It's pretty common for publishers to commission reviews, particularly for new titles. What was happening on Fiverr was that people were paying for a 5* review. 

With us as with Kirkus, Foreword and some others you won't get a favourable review just because you pay for it. You will get an honest and well written critique which sums up the book. It's just that Kirkus will charge you a lot more money for it and it will take a lot longer to do. And it won't be of the same quality as ours will when you get it.

It's perfectly possible for you to run a prize competition for a review but the problem again comes down to the quality you will get. I have 120 reviewers on the books who review books routinely. Out of those we are currently using the 35 best, which amounts to two, sometimes three on each genre (most cover 2-3 genres).  Depending on the subject these people tend to be well known in their particular field and subject area and are what we call "Key Influencers". They are active in forums on their subject area and on Good Reads and social media.

The problem is there are many authors trying to talk about their books when no-one really wants to listen. Key influencers can sell books, some times in volume.

I have a single reviewer on a single genre whom I can show has sold 1800 print copies in online sales  on a single Facebook recommendation. The reason is because everyone knows them, they are well connected in their particular interest group (military history) and hence anything they say amounts to an endorsement. Outside that particular milieu they will probably sell nothing. A significant tweet or post on social media from one person can be an announcement. All the time consuming "other" is just noise. 

The reason I know they sold 1800 books is because it is for one of our publishing clients and we tracked their campaign using iRabbit. The book was mainstream non-fiction in a topical subject matter on a niche interest - World War One - and the book is considered "important". 

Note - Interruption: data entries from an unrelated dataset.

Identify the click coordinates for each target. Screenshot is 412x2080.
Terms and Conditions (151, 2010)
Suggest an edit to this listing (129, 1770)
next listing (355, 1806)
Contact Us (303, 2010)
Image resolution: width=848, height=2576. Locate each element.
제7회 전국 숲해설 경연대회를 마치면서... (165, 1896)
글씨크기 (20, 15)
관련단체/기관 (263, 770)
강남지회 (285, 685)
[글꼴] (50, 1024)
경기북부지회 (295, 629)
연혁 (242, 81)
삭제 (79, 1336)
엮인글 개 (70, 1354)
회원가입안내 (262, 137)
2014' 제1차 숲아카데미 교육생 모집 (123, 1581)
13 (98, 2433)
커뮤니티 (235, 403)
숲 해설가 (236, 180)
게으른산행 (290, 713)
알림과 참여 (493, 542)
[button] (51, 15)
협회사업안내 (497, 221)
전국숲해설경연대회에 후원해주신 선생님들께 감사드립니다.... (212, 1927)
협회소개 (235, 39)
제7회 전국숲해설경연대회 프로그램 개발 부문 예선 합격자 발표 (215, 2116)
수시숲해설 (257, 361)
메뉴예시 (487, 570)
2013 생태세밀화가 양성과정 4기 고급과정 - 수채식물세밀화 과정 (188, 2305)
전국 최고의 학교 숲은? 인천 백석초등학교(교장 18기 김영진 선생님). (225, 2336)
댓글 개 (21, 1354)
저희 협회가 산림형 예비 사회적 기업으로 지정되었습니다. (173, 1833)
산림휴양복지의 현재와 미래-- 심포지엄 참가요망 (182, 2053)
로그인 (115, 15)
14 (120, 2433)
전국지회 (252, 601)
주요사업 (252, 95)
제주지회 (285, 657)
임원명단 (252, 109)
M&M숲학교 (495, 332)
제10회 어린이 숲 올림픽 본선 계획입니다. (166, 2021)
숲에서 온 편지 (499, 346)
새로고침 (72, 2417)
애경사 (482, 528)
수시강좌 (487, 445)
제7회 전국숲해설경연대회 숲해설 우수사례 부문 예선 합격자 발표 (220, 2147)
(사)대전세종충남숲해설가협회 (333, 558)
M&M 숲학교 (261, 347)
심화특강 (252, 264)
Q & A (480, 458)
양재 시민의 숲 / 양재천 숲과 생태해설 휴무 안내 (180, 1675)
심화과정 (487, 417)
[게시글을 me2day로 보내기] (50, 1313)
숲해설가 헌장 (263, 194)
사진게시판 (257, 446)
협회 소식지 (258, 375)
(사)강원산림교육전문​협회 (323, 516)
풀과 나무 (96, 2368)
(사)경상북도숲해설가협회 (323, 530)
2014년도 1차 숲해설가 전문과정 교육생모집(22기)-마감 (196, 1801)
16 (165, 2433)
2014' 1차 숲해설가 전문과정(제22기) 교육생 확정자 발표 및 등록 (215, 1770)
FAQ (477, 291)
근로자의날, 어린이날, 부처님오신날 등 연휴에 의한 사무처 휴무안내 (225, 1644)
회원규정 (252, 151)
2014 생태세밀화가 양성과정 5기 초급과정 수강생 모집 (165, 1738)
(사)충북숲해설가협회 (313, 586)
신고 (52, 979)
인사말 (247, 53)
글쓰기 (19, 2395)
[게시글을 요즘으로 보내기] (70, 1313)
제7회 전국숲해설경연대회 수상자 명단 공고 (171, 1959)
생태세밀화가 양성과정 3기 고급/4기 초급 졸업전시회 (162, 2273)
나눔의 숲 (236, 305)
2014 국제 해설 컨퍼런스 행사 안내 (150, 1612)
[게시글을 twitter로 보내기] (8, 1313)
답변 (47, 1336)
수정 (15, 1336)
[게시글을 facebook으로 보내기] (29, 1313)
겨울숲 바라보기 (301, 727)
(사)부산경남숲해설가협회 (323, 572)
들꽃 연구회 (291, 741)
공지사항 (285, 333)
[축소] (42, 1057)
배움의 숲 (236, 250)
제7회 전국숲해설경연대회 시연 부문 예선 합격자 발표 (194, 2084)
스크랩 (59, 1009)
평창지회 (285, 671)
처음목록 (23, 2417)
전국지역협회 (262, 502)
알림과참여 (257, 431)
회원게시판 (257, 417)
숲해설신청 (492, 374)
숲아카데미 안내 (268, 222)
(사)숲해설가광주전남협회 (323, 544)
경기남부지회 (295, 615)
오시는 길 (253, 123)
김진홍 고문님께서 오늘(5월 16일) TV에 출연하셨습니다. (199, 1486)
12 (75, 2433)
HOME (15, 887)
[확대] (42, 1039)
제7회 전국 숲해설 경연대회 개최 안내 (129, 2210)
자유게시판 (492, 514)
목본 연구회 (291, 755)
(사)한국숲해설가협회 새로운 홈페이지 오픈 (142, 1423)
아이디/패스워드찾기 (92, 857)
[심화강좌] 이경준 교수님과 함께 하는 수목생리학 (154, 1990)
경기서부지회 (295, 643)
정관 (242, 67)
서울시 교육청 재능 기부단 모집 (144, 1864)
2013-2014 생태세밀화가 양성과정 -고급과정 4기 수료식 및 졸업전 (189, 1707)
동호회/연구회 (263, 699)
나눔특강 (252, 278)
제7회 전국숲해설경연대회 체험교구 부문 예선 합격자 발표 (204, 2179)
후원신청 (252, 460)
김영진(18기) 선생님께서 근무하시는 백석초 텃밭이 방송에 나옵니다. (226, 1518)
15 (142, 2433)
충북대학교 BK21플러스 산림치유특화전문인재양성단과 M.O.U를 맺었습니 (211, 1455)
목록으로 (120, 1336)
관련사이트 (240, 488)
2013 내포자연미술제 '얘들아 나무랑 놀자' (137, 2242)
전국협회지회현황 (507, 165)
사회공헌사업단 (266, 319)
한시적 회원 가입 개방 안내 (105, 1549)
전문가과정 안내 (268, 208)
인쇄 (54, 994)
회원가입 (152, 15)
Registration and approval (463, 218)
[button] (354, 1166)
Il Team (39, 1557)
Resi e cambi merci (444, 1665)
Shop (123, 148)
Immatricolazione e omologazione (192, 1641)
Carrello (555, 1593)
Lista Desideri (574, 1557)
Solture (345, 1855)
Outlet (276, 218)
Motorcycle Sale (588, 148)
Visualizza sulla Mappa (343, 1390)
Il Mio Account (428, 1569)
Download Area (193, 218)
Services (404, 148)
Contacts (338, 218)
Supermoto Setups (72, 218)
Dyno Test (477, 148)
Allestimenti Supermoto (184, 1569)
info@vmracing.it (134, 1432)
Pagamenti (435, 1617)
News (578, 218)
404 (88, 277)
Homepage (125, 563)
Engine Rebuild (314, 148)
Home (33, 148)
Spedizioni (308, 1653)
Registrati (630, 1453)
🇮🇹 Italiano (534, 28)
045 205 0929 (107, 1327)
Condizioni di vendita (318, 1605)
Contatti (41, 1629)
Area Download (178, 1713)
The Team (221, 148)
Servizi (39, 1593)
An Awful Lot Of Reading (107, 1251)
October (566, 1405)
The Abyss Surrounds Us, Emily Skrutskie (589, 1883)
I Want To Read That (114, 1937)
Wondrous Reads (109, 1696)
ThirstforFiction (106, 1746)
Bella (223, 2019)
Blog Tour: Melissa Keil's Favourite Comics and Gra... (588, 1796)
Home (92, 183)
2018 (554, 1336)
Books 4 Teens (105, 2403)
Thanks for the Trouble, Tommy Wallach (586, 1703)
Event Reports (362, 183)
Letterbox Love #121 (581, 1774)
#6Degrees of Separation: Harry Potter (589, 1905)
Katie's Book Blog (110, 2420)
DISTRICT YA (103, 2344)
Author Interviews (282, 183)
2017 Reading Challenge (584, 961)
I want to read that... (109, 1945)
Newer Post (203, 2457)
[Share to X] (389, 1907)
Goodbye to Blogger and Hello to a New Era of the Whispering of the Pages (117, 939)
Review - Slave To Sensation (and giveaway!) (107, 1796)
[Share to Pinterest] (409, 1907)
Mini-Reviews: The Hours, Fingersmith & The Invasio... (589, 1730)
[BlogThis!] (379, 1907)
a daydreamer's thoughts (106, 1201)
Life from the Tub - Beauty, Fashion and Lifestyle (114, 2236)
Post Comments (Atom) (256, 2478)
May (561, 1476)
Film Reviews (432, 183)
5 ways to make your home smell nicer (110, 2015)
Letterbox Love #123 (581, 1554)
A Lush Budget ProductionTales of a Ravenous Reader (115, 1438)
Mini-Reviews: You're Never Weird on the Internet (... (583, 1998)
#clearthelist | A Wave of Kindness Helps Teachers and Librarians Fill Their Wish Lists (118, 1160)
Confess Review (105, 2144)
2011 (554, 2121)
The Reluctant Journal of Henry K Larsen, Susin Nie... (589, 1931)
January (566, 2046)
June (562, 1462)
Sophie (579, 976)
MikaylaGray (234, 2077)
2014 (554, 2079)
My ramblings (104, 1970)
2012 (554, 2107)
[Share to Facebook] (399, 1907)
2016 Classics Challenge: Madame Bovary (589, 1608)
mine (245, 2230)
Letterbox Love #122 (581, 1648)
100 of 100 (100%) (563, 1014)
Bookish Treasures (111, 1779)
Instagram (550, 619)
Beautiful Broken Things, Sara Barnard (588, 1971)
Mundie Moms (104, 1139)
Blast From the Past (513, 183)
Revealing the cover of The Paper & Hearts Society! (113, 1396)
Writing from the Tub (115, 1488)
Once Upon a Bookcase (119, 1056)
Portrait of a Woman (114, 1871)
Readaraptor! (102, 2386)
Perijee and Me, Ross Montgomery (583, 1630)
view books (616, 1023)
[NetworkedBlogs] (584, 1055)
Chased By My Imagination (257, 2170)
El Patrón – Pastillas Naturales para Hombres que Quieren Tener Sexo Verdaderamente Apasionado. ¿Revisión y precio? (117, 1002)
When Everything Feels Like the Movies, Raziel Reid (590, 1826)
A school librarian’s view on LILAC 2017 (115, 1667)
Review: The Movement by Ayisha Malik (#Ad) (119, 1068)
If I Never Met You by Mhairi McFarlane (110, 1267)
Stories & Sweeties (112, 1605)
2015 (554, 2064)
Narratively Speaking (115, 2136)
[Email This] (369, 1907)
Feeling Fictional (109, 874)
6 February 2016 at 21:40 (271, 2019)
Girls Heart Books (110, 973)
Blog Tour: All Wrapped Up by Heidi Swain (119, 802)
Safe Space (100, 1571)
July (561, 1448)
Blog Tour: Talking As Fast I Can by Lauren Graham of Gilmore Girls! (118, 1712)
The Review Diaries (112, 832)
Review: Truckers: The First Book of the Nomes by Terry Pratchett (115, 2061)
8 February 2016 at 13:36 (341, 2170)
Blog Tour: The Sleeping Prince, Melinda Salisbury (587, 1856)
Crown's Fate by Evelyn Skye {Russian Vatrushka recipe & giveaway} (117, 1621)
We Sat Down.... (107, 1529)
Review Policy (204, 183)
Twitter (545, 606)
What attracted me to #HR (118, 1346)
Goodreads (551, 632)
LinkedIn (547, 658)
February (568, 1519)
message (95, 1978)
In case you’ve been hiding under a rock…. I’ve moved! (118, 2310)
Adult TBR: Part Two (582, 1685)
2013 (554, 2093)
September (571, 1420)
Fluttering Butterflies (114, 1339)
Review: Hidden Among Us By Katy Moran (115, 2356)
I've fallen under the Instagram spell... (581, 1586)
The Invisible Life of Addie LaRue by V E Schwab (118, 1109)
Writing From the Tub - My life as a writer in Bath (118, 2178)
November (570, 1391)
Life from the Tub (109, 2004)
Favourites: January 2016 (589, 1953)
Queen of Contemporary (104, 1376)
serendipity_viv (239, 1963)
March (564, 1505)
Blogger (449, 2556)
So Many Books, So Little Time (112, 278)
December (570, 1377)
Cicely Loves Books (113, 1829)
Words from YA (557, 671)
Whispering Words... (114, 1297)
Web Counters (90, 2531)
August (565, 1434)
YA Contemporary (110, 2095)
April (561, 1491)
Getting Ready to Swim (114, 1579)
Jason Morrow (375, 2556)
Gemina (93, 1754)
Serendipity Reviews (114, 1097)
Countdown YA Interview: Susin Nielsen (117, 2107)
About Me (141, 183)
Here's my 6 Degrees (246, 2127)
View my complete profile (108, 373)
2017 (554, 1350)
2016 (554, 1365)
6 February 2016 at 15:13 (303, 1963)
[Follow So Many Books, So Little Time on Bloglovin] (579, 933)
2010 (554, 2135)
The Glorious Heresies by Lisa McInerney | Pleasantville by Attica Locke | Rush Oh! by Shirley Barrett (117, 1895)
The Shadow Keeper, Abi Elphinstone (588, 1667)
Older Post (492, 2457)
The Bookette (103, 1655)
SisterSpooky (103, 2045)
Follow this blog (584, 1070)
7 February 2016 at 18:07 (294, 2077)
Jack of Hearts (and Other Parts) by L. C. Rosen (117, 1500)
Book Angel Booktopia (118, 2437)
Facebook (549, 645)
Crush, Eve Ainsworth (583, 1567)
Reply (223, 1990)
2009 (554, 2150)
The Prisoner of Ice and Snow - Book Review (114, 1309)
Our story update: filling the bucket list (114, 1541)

iRabbit works because you can set a campaign loose and follow exactly where it goes to - even if it jumps from Facebook to Goodreads and back again. Ultimately that means you can follow a social media campaign and find out exactly what sales result from it. You can, if you wish, also reward people who assisted in its transmission with free books, draws or competition entries.

I have an iRabbit promotion running at the moment for a Pirate fiction book which has had 3500+ hand-ons in the last two days. They aren't sales and only a fraction will convert to sales but 3500 more people are currently aware of the author than they were 2 days ago.  And it still has a month to run.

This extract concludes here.